What you need to do » Your answer is the line containing "Click 四等智慧星辰双属性合成符 icon" plus every line after it through the end of the records, printed exactly and free of pictures.

--------------------

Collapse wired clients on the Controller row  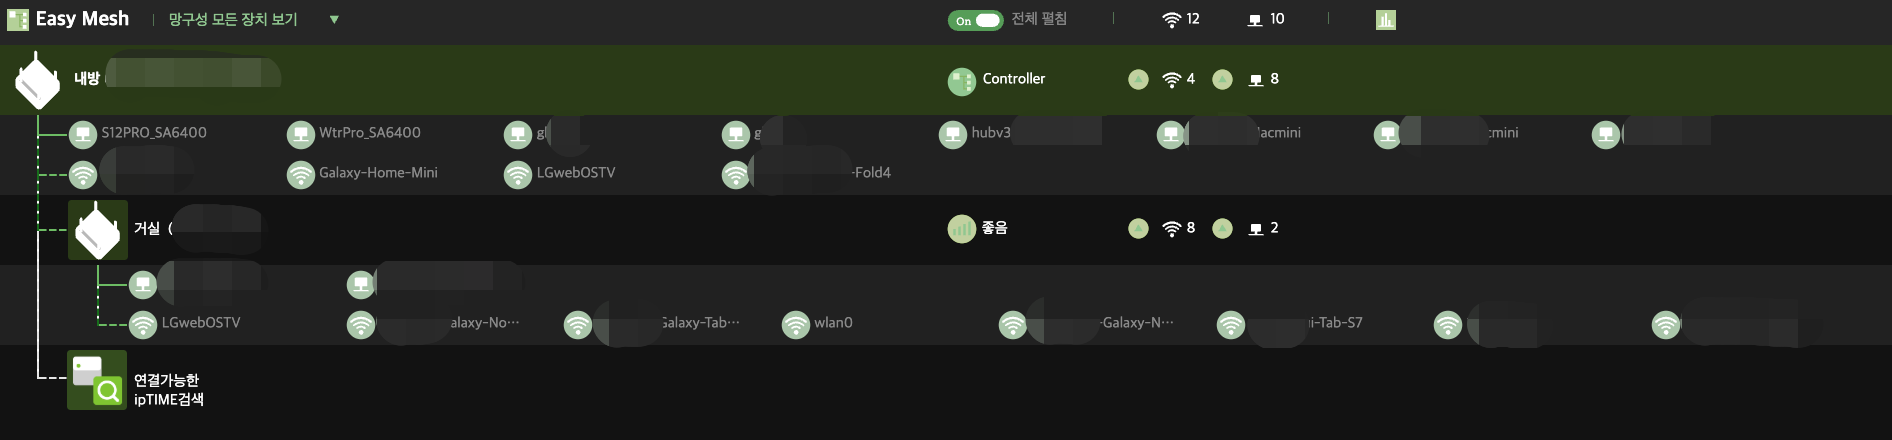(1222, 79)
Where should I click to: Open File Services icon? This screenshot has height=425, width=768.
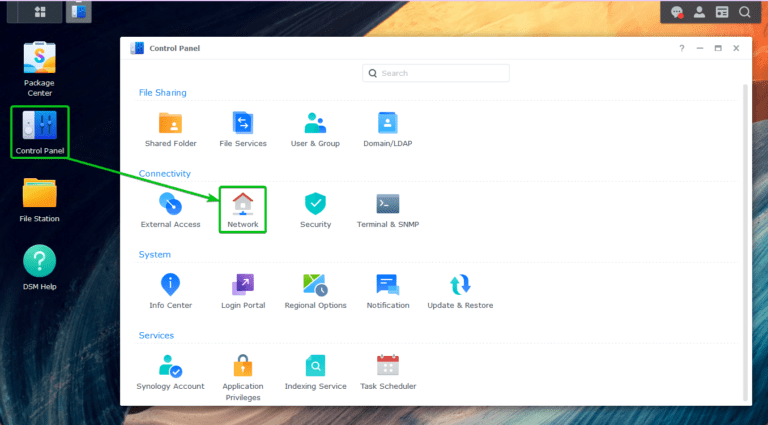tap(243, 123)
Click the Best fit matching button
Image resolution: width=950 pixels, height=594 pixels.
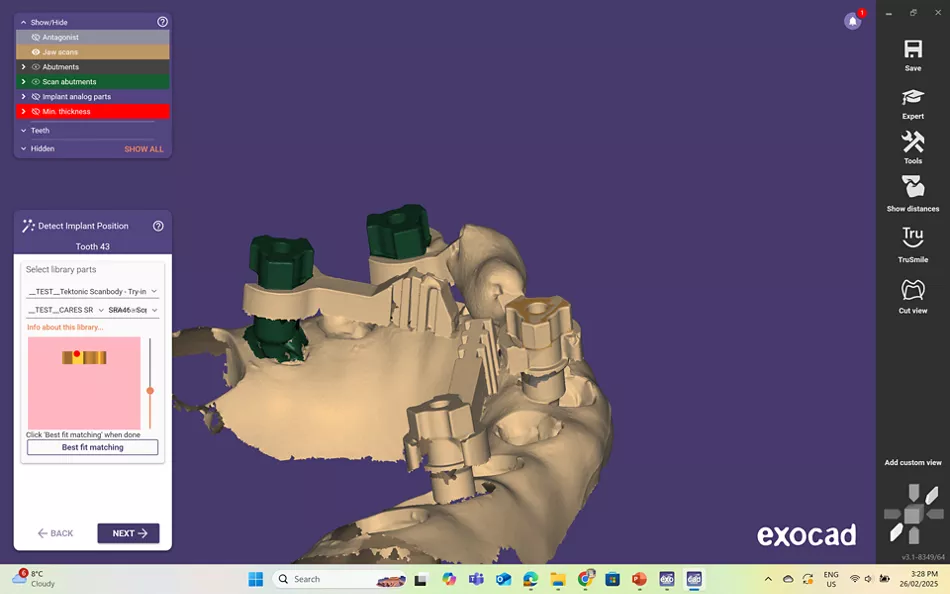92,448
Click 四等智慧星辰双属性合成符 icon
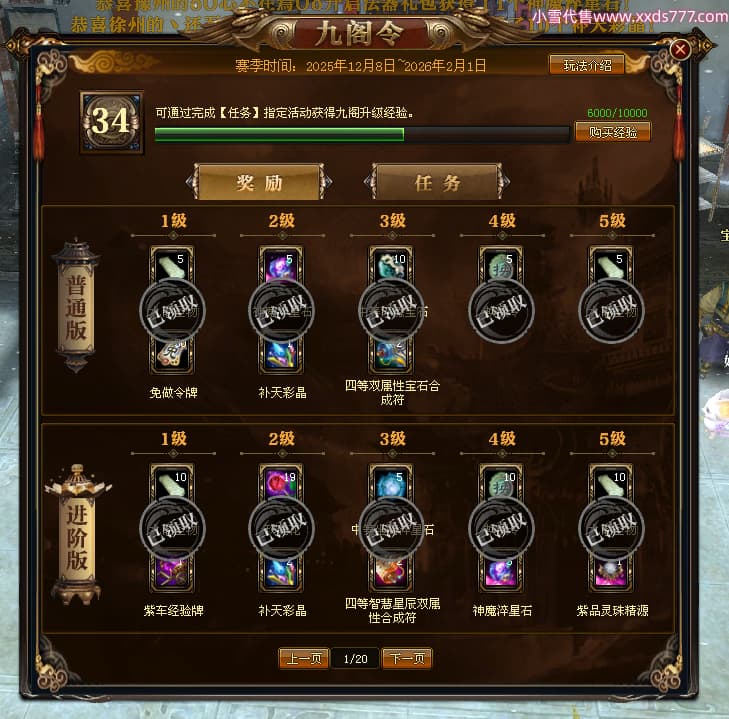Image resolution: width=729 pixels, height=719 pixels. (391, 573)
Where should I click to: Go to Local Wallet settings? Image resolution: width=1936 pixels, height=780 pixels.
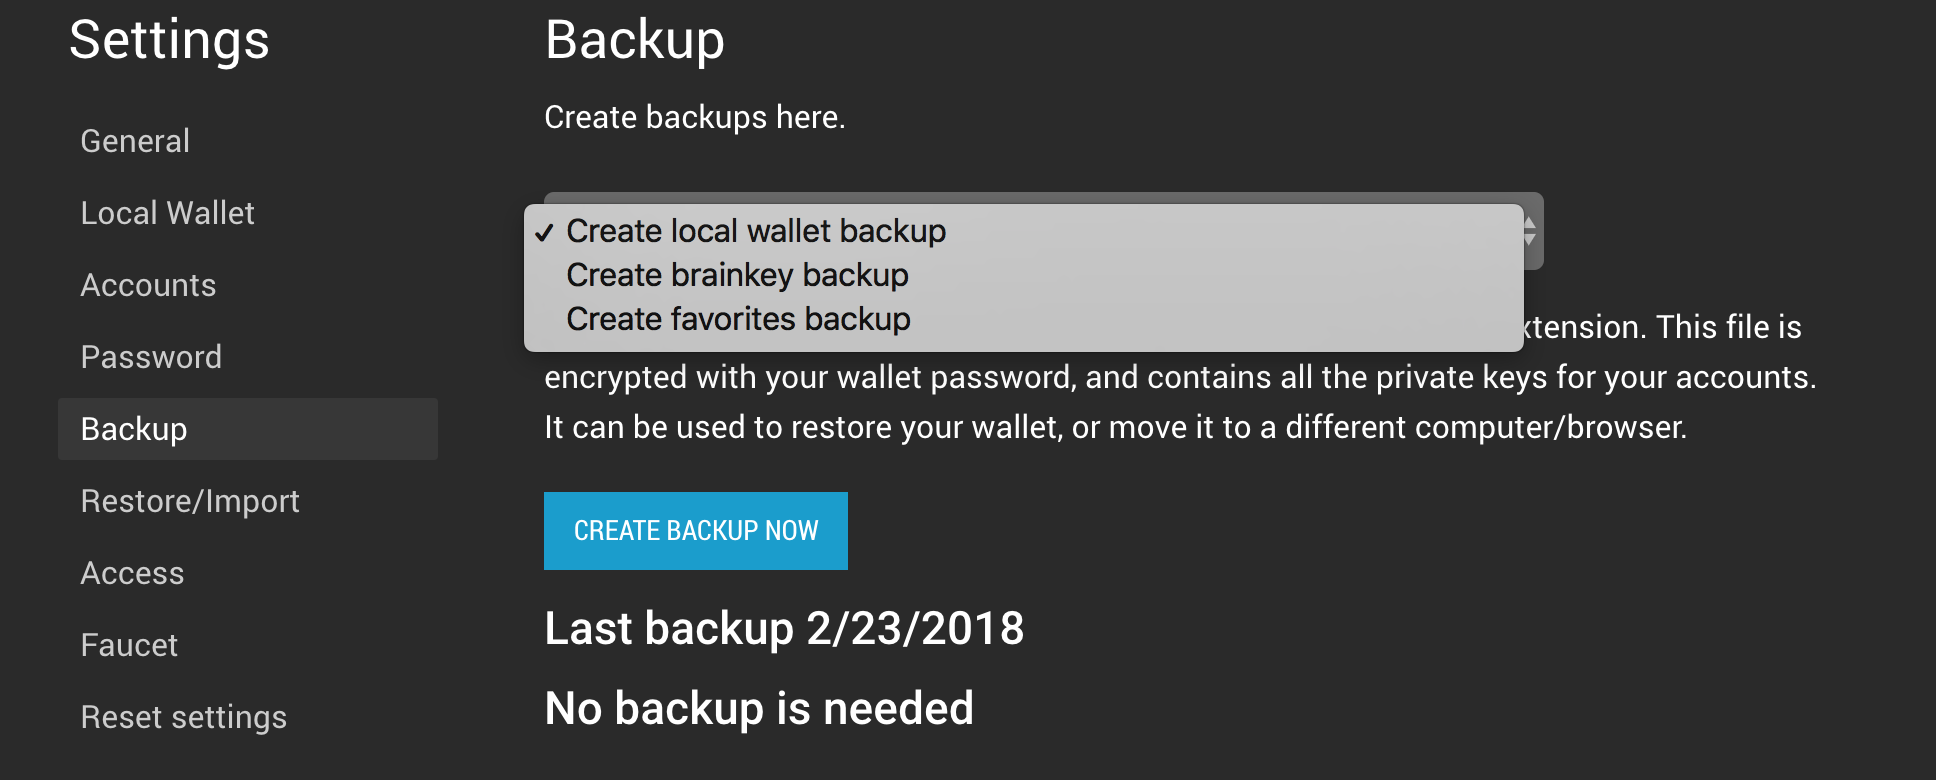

--------------------

Reply to the task »
Click 四等智慧星辰双属性合成符 icon
Image resolution: width=729 pixels, height=719 pixels. (391, 573)
Where should I click to: Go to Local Wallet settings? Image resolution: width=1936 pixels, height=780 pixels.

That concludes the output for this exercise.